Reach: Boneyard MW3: Don't know MW2: Terminal? Cod4: Shipment Halo 3: Valhalla Halo 2: Ascension Black Ops: Well that wasn't a good game. No good maps either.
Reach: Powerhouse Halo: Reach is when I started to really appreciate good design and Powerhouse demonstrated that exactly. It may not be obvious with a dull aesthetic, but an excellent layout still remains. Movement options and clear power-positions made for a solid 4v4 map that could accommodate many objective types. This is not only my favorite map of Reach, it's also up there when it comes to the whole trilogy. Halo 3: Construct I must admit, most of my fascination of this map came from countless hours of MLG. It may not have been great for Slayer, but it truly shined when it came to KotH. Especially with the bottom hill. This is where proper set-ups were rewarded and that alone makes it my favorite map of Halo 3. Halo 2: Headlong Back in a time where I could appreciate BTB, Headlong fell into my list of favorite Halo 2 maps well... Headlong.

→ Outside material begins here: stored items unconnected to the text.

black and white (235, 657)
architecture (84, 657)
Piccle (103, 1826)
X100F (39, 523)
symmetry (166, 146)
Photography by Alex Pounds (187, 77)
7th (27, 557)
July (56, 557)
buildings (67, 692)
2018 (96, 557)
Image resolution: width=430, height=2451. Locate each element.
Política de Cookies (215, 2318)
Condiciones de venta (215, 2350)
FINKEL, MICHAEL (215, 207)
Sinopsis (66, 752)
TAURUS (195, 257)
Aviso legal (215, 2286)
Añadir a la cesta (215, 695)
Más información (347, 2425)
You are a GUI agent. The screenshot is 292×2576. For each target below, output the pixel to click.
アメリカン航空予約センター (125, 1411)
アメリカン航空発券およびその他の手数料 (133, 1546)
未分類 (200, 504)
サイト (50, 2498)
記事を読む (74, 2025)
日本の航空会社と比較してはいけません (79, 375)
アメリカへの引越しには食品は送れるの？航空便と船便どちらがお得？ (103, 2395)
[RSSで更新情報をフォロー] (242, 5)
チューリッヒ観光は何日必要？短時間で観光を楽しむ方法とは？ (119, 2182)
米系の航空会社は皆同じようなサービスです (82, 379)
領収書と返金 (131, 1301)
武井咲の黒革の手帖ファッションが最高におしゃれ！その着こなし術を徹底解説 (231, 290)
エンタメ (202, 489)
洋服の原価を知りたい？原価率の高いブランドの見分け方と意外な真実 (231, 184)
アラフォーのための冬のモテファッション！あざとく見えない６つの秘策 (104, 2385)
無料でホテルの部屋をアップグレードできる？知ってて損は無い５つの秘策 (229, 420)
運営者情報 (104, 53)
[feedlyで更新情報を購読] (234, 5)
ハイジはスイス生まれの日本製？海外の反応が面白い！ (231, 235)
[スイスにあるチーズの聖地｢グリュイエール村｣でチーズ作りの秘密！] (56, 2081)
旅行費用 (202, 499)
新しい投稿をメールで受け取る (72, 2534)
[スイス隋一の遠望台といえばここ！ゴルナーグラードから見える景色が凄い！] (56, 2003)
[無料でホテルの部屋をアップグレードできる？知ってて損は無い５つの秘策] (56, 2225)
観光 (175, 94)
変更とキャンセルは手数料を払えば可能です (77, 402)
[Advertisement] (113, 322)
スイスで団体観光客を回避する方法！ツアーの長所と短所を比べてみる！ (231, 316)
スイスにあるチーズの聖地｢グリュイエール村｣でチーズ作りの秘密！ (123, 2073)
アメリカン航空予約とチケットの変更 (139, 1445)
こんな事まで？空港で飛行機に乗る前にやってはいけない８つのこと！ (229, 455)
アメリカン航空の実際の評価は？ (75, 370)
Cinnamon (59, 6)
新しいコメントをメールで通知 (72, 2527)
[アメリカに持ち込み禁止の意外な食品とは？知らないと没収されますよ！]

When other large maps were content being two bases with dead space in between, Headlong offered diverse gameplay to Halo. Building-to-building engagements coupled with cross-map paths like the crane was my favorite thing, other than, you know, you're in a CITY! Halo CE: Chillout What can I say? Chillout still inspires me to this day. To be honest, I didn't really like the roster of maps in Halo CE. Unlike most maps back then, Chillout was fast but paced, complex but easy to learn, dull but it found itself embracing it's look with a chill atmosphere. This was my introduction to asymms. It also seems more quake-ish than the others, thats gotta count for something. Team Fortress 2: Hightower One of the most dynamic maps Valve has made for it class-based shooter. One look at Hightower and you can just see soldiers rocket-jumping while scouts and pyros patrol the bottom, engineers setting up in their respective bases; Action was everywhere. There was never a dull moment at Hightower, it had a place for everyone. Hightower is the epitome of TF2 map design and that's why it's my favorite TF2 map. Counter-Strike: Dust2 It's Dust2, do I really need to explain it. Quake: ??? Too many maps to choose.
Thank you, Career. Most people seem to be missing the point of the thread. I am asking for the reason that the maps appeal to you. When we study other successful designs, it prepares us to create one of our own. But If we just post a list of maps, that goes against the purpose of the thread.
Its a mix up between Lockout in Halo 2, or Terminal in mw2 Lockout is just a classic for 1v1, and i basically learned how to play halo on that map, it just brings back so much nostalgia every time i play it. The layout was just fun and didn't get boring. Terminal does the same, and i thought the gameplay on it was great, because there was never a time where you had to go the same way you did last life, It was full of ins and outs and made the game awesome, i have the version in mw3 though, its the same, but mw3fags are annoying as ****.
ANY fps? I choose Temple Tournament from Jedi Outcast II. Map was so bad ass at the time with multiple huge ass stadiums, and a complex catacombs. CTF on that **** was boss. The few pics I could find on the interwebz don't serve much justice: Spoiler
Halo CE | Downrush (by Ponytar and sicfish): Best 2v2 design I know of. Simple as that. Quake | qztourney7 aka Furious Heights: A tri-atrium map that has three very solid atriums with a bunch of very intuitive connecting routes between the three. Quake | ztntourney1 aka Bloodrun: Watching two pros duke it out on this map is just amazing. Here's just one quick example of said games: Map 5 - Quakecon 2010 Grand Final: cooller vs cypher (Blood Run) - YouTube Black Ops | Summit: Damn good Call of Duty map that manages to allow one team's side to be located on the highest elevation, yet be balanced enough to play CTF and Domination, while also being a blast to play on. Nexuiz | Strength: A very solid vertical design that played very dynamically at even the highest levels of play. There are so many more but it's early and I'm blanking.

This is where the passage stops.